**Passage to read**
-- Opening Marker --

Sintered technical ceramics

Overview: Sintered Technical Ceramics

Our wide range of sintered technical ceramics will allow you to select the most suitable material for your application:

• Alumina (Al₂O₃)
• Zirconia (ZrO₂)
• Aluminium Nitride AIN
• Boron Nitride (BN)
• Silicon Nitride (Si₃N₄)
• Silicon Carbide (SiC)

Final Advanced Materials manufactures ceramic parts with precision. From the blanks obtained by moulding or extrusion, we get these shaped parts by diamond machining for dense ceramics.

We provide the definition and machining of prototypes, as well as the individual production in small and large series. We design and machine the ceramic components adapted to specific customer applications.

We only work with calibrated and qualified ceramics of high purity. The ceramic parts that we transform, reproduce without modification, the physical characteristics of the blanks before machining, without any variation or mechanical depreciation. 

The intrinsic properties to ceramics, i.e. hardness, abrasion resistance, compressive strength, resistance to high temperatures, to thermal shocks, high dielectric strength, all these qualities are preserved and reproduced on the finished parts.

The summary tables of this catalog will be of great help to define the best selection.

Applications of Sintered Technical Ceramics

• Production of customized components
• Flame tubes
• Heat exchangers
• Firing trays
• Protection of electrical circuits
• Substrates
• Medical prostheses
• Sealing gaskets
• Ceramic machining tools
• Wire guides
• Mechanical components

Benefits of Sintered Technical Ceramics

• Hardness
• High mechanical resistance
• Dimensional stability, even at high temperatures
• Resistance to wear and corrosion
• Electrically insulating
• Resistance to chemical products
• High-temperature withstand

Comparative Table

Classification

The sintered ceramics are subdivided into groups according to their mineralogical or chemical composition. Final Advanced Materials can reference three main groups:

• Silicate Ceramics
• Non-Oxide Ceramics
• Oxide Ceramics

Ceramics in the following tables are identified according to DIN EN 60 672.

-- Closing Marker --

Saved entries:
-- Opening Marker --

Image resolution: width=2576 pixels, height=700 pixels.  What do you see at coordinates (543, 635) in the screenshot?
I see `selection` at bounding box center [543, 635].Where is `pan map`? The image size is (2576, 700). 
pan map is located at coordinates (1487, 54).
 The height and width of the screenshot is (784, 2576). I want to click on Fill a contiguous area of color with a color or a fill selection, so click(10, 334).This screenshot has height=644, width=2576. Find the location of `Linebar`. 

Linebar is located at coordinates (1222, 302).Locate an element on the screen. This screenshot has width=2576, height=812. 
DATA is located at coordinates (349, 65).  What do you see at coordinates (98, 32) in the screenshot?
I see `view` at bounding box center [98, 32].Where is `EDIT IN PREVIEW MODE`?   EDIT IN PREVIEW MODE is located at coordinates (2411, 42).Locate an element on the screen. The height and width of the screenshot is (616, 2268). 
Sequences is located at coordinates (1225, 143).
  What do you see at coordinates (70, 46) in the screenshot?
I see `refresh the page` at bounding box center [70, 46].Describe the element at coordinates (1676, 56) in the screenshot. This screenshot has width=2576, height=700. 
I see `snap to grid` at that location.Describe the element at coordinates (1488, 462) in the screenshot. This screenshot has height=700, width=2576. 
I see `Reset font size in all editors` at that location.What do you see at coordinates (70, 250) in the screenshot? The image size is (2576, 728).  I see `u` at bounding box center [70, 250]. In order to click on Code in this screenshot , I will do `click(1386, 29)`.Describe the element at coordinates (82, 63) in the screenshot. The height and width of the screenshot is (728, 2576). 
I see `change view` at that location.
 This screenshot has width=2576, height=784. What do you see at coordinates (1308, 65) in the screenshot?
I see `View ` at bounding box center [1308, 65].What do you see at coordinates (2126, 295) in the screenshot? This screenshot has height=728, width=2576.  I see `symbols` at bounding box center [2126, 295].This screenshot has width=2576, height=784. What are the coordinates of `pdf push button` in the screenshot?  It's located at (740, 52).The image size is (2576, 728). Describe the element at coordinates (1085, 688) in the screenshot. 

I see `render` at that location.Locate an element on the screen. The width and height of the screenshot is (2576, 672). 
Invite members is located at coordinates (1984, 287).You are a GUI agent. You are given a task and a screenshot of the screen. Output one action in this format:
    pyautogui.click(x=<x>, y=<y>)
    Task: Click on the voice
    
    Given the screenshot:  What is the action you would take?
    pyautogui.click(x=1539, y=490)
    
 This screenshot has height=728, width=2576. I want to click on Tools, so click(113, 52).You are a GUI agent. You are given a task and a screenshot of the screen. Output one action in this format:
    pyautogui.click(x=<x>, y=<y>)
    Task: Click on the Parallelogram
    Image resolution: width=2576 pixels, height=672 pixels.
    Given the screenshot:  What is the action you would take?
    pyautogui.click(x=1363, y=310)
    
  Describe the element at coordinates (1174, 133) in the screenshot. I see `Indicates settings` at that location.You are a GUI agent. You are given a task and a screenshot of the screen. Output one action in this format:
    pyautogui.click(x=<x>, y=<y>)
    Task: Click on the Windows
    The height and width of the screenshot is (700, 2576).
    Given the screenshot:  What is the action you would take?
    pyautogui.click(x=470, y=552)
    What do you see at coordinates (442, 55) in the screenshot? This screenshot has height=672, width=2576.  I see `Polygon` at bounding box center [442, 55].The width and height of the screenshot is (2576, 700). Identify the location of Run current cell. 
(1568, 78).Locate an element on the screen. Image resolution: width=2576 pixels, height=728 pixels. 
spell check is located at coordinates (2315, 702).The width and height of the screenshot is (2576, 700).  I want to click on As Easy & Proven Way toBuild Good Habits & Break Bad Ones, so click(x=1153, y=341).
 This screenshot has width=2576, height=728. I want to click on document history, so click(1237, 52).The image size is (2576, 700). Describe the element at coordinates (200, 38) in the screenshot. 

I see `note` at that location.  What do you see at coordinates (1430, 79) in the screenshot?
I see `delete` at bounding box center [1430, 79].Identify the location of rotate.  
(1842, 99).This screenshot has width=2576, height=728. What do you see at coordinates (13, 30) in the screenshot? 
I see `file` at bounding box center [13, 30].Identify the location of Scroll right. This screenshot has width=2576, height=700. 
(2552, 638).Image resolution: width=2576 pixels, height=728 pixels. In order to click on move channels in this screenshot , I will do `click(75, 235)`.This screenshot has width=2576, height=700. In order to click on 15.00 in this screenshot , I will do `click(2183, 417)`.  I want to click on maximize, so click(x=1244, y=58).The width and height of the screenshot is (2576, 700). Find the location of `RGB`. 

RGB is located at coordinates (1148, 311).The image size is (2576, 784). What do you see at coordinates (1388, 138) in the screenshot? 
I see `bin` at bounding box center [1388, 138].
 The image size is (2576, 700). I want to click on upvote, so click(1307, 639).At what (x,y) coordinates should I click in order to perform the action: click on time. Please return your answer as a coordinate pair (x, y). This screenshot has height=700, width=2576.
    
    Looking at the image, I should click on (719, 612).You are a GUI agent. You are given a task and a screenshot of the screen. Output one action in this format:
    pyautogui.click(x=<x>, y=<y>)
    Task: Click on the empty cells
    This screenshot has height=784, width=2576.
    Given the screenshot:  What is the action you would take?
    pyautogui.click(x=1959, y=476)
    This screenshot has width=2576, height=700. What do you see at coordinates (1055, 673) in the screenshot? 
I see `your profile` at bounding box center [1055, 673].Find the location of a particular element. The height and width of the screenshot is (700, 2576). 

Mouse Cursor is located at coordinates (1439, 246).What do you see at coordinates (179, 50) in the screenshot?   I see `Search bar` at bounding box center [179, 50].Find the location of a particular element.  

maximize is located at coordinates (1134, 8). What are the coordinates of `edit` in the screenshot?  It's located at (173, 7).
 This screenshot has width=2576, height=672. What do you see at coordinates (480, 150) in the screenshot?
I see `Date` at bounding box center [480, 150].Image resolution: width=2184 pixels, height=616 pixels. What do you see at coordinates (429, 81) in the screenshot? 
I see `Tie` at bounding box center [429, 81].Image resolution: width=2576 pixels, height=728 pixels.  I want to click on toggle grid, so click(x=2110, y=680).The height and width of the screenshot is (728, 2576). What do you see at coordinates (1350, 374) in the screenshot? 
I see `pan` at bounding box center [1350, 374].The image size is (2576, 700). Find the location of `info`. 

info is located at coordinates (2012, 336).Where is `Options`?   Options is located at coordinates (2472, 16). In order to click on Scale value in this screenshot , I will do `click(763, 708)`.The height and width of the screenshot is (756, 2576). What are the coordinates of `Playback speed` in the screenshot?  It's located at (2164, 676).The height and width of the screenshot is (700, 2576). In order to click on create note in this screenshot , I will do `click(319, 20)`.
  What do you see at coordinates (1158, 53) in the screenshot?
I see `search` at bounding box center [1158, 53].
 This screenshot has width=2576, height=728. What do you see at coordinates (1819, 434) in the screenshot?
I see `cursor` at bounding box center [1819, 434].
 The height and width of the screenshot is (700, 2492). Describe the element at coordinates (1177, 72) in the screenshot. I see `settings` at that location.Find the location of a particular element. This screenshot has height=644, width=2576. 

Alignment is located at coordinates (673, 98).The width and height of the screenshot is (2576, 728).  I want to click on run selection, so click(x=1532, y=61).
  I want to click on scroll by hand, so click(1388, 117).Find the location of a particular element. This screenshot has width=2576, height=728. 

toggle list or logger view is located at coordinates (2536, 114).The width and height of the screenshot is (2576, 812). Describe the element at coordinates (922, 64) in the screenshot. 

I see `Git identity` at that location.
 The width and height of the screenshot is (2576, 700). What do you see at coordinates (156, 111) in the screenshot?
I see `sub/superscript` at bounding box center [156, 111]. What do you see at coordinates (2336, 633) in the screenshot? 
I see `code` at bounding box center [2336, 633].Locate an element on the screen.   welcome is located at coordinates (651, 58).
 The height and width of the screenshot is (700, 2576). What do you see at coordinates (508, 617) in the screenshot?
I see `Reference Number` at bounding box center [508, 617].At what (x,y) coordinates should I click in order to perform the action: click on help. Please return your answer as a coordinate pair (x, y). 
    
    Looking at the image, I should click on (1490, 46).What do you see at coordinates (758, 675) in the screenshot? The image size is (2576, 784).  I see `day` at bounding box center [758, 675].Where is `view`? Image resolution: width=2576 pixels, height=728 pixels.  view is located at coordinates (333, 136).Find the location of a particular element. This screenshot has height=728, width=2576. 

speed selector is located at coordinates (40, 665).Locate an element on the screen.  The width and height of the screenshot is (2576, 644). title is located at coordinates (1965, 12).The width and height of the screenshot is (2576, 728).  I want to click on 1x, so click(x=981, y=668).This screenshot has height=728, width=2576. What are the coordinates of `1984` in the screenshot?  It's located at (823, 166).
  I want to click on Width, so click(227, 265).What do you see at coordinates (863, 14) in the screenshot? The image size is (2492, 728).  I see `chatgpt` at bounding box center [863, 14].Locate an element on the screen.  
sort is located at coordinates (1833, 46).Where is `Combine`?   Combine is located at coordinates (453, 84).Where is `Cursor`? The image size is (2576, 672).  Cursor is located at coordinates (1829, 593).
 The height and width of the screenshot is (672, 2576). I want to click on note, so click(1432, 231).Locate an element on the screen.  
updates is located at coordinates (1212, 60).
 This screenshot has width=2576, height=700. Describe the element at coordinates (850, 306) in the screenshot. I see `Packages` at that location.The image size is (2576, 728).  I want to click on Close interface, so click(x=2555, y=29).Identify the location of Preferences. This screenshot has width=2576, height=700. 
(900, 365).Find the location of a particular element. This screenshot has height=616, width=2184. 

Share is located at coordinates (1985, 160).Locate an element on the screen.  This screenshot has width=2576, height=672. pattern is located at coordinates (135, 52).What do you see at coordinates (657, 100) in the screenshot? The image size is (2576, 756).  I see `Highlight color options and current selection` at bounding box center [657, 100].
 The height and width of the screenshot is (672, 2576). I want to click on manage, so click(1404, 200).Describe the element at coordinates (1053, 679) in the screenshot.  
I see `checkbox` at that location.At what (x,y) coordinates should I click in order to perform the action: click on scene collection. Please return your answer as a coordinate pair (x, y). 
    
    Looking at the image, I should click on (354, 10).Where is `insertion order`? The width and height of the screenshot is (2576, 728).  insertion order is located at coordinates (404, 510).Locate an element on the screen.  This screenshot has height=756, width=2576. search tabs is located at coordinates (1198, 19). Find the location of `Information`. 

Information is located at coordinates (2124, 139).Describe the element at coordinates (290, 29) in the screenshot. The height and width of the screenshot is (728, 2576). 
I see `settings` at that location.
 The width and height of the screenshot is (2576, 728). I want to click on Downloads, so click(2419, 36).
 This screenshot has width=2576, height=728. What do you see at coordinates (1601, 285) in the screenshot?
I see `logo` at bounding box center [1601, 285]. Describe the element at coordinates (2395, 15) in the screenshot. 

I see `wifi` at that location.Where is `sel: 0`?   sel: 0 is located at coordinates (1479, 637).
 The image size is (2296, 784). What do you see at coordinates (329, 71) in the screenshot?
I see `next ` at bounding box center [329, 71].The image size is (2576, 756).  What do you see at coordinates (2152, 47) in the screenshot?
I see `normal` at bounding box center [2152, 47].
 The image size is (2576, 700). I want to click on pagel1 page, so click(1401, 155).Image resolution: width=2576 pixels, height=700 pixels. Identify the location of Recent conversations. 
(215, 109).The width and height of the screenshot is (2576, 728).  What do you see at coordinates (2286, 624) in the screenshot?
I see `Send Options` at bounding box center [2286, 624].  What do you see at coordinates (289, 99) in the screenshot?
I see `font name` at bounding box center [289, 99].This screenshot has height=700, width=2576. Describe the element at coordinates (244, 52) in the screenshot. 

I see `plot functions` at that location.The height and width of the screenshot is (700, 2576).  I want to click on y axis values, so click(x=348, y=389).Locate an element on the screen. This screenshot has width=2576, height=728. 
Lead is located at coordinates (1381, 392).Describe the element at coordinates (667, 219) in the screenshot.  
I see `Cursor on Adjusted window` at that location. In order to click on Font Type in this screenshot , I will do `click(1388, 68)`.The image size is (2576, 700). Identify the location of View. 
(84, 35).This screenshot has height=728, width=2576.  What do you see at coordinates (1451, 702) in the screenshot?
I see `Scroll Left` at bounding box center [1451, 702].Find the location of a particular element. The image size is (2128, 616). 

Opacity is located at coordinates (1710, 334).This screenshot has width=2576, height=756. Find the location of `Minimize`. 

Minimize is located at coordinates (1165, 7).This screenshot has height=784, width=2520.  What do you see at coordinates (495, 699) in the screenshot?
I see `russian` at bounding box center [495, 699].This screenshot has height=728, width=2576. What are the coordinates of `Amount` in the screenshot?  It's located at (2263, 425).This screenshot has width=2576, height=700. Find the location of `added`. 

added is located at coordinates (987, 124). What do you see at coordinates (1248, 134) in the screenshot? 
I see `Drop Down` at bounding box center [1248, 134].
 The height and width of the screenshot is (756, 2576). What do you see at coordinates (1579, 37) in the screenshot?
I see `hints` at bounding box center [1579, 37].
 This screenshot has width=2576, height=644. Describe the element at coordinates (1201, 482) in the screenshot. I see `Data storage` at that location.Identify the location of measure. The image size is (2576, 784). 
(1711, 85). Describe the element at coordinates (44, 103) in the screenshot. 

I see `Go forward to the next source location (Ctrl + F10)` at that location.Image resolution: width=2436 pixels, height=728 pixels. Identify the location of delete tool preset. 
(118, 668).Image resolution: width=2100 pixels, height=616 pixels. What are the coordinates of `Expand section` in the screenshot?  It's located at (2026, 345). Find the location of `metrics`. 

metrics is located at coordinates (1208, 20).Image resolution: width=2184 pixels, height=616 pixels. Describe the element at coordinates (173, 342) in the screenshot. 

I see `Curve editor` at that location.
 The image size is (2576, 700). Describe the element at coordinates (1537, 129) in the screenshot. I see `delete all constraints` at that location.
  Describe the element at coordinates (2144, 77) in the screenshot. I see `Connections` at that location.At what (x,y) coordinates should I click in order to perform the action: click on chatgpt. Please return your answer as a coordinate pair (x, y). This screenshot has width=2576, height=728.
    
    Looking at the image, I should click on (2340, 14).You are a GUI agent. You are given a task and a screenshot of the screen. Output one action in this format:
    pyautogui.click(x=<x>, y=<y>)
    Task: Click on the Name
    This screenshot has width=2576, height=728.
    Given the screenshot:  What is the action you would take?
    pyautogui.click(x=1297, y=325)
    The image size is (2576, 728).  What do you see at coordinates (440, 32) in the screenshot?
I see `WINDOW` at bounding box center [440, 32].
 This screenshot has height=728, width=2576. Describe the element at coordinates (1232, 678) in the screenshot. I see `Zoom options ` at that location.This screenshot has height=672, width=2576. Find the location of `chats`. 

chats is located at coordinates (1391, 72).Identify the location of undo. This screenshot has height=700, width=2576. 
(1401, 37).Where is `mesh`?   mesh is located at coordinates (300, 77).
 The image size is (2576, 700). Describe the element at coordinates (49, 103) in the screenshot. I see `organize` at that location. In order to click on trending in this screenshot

-- Closing Marker --

**How to complete this task**
Copy out the text on sintered technical ceramics between "We provide the" and "the finished parts.", inclusive, substituting "test pieces" for "prototypes".

**Written response**
We provide the definition and machining of test pieces, as well as the individual production in small and large series. We design and machine the ceramic components adapted to specific customer applications.

We only work with calibrated and qualified ceramics of high purity. The ceramic parts that we transform, reproduce without modification, the physical characteristics of the blanks before machining, without any variation or mechanical depreciation. 

The intrinsic properties to ceramics, i.e. hardness, abrasion resistance, compressive strength, resistance to high temperatures, to thermal shocks, high dielectric strength, all these qualities are preserved and reproduced on the finished parts.